Facebook looks like a titan. Its empire is big enough now that its end won’t come quickly. But all the ingredients for the fall of Facebook are there already.
Facebook has 13.4 million users in Australia. About 9 million use it every day. Out of a population of 23 million, that’s almost complete saturation. At the moment many families have two generations on facebook. Before long it will be three.
You hear stories that the youth are “using snapchat instead” but I suspect most kids will have a facebook account, even if it is unfashionable to use it. It probably just takes one missed party invitation to crack and sign up.
Globally, 1.23 billion people use Facebook. That’s one in six of the world’s population.
So at the moment Facebook is everywhere. It’s the Coca-Cola of online communities – it’s everything to everyone. How can it ever be usurped?
The idea humans will only ever need one social network is wrong.
Most people are already on more than one, even if they don’t necessarily see it like that. Twitter and LinkedIn and Ello are obvious ones to mention. But online games and forums are somewhat-competitors to Facebook. So is any site on which you can make an account and leave a comment or ‘like’ an article.
As Facebook becomes the mainstream backbone of our social networking, lots of little social networks to meet specific needs will come up.
Why can’t Facebook just meet all those specific needs?

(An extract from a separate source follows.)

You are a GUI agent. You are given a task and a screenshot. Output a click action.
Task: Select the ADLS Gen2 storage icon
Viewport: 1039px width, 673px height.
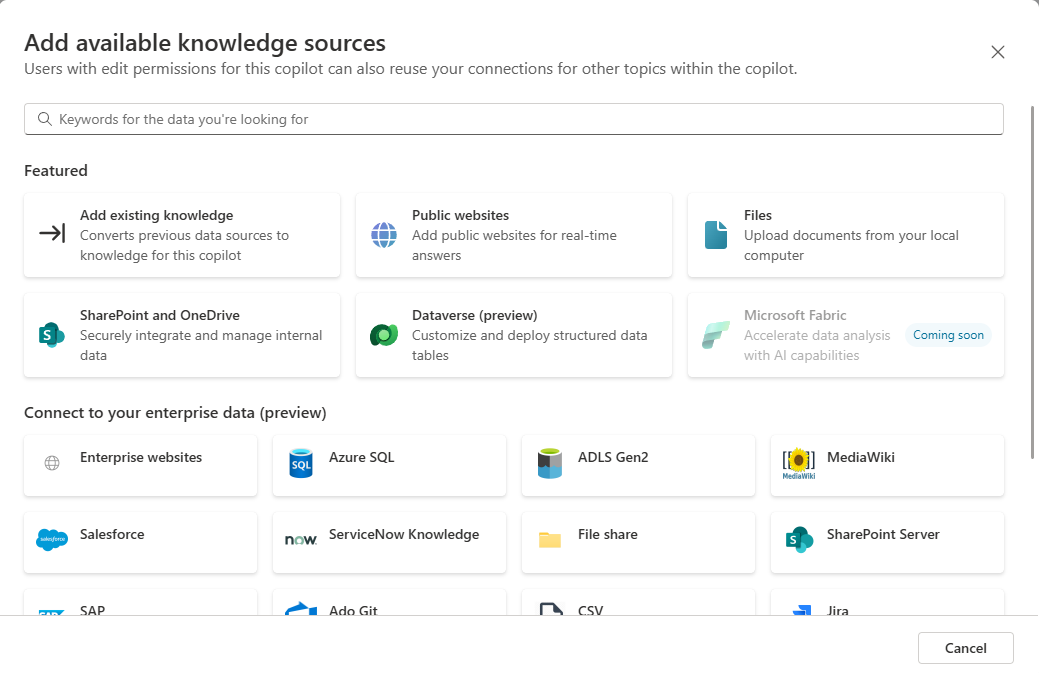550,463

Whenever someone talks about the one big solution that will replace all the other kludges in our life – in any field – I think about the kitchen.
This is perhaps the most intensively used, tried and tested set of “apps” in human endeavour.
Mostly we need to apply heat to food. Do we have just one big heat source that does everything? Hell no. My kitchen has at least seven different ways of warming food and drink: an oven, a microwave, four gas burners of different sizes, a kettle, a coffee machine, a sandwich press, and a toaster.

Mature markets don’t offer a Swiss Army Knife solution. ‘All-in-one’ is really a synonym for ‘not very functional at anything.’ If this wasn’t true, we’d all wear those pants that zip off to become shorts.
Facebook will be the backbone of our social networking. In kitchen terms it is our stove – the one thing everyone has. But that does not mean it will be the only network we need. Everyone will experiment with a few other networks for their own preferences.
One day, one of those social media that meets some people’s needs will have a cool feature that means it suddenly has almost as many users as Facebook.
Then, the owners of that network will have a choice – do they try to become the new backbone, or do they try to remain a niche app? The rewards are probably highest in becoming the new backbone app, so they will try to knock Facebook off its perch.
Facebook’s purchases of Instagram for $1 billion and What’sApp for $19 billion make a lot more sense from this perspective.
Facebook was once just a little app for college kids to find each other. It recognises the potential for a simple and effective app to become global fast. It knows it has to prevent a competitor from rising. The easiest solution is to make your competitors your employees.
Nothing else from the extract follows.